Joanna. Attainder! God avert it! Duke of Lancaster, what dark thought—alas! that the Regency should have known it! I came hither, sir, for no such purpose as to ensnare or incriminate or alarm you.

These weeds might surely have protected me from the fresh tears you have drawn forth.

Gaunt. Sister, be comforted! this visor, too, has felt them.

Joanna. O my Edward! my own so lately! Thy memory—thy beloved image—which never hath abandoned me, makes me bold: I dare not say ‘generous’; for in saying it I should cease to be so—and who could be called generous by the side of thee? I will rescue from perdition the enemy of my son.
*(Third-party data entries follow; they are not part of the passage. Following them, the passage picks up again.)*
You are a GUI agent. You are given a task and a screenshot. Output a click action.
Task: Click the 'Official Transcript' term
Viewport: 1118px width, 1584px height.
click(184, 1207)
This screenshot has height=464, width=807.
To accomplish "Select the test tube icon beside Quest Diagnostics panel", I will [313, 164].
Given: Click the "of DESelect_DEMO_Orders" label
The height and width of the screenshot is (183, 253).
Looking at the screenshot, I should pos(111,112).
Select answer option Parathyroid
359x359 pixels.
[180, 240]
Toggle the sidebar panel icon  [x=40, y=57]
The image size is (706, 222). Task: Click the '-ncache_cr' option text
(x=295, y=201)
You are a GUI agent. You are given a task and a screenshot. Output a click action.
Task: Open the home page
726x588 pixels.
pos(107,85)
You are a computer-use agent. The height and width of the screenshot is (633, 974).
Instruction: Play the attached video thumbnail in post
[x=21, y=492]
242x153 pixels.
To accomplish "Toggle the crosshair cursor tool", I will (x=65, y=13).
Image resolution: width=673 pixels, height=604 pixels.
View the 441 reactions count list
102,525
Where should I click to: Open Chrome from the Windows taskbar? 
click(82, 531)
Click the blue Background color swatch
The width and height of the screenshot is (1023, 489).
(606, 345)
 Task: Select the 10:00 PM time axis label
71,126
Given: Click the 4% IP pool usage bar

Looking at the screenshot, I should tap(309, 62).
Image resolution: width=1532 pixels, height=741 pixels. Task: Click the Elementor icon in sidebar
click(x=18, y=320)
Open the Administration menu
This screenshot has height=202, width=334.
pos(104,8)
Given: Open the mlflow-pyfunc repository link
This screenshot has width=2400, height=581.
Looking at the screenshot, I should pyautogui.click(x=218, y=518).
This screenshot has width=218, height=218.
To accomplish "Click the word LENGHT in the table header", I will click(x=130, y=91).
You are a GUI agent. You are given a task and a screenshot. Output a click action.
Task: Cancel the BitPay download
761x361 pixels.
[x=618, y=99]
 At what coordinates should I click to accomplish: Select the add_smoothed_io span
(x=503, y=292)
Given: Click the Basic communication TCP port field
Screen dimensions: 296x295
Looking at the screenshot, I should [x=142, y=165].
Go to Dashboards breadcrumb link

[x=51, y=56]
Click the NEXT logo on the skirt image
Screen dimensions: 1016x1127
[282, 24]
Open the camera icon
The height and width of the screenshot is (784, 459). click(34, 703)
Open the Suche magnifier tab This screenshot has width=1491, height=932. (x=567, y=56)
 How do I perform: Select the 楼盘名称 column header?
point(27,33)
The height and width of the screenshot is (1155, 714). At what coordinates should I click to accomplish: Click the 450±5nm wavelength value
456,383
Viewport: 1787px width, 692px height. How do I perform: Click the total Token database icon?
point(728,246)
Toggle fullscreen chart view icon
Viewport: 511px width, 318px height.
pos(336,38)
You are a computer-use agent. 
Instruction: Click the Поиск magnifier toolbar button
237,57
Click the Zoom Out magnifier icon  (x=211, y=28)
Cousin, you loved your brother. Love, then, what was dearer to him than his life: protect what he, valiant as you have seen him, cannot! The father, who foiled so many, hath left no enemies; the innocent child, who can injure no one, finds them!

Why have you unlaced and laid aside your visor? Do not expose your body to those missiles. Hold your shield before yourself, and step aside. I need it not. I am resolved——

Gaunt. On what, my cousin? Speak, and, by the saints! it shall be done. This breast is your shield; this arm is mine.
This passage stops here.